*Activity:* Starting at the line with "This screenshot has height=484, width=1183.", set down each line of the entries below through the last one, exactly as it stands.
--- START ---
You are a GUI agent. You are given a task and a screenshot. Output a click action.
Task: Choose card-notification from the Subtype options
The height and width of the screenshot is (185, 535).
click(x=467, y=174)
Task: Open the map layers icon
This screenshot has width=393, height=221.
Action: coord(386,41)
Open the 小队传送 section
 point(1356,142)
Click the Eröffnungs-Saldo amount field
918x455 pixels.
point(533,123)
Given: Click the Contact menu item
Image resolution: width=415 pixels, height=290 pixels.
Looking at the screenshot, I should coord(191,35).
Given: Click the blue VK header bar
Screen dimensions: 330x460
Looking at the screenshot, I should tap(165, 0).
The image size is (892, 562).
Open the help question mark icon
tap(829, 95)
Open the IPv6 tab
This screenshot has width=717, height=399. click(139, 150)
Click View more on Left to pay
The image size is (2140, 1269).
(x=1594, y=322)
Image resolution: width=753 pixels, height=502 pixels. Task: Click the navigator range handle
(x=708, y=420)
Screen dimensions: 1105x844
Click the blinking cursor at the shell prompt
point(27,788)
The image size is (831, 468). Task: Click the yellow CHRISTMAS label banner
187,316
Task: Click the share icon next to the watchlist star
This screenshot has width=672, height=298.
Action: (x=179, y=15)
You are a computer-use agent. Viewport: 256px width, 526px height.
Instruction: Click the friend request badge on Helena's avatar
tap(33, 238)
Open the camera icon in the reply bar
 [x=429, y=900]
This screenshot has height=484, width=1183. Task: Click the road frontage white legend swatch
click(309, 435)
--- END ---
*Output for this task:*
This screenshot has height=484, width=1183. Task: Click the road frontage white legend swatch
click(309, 435)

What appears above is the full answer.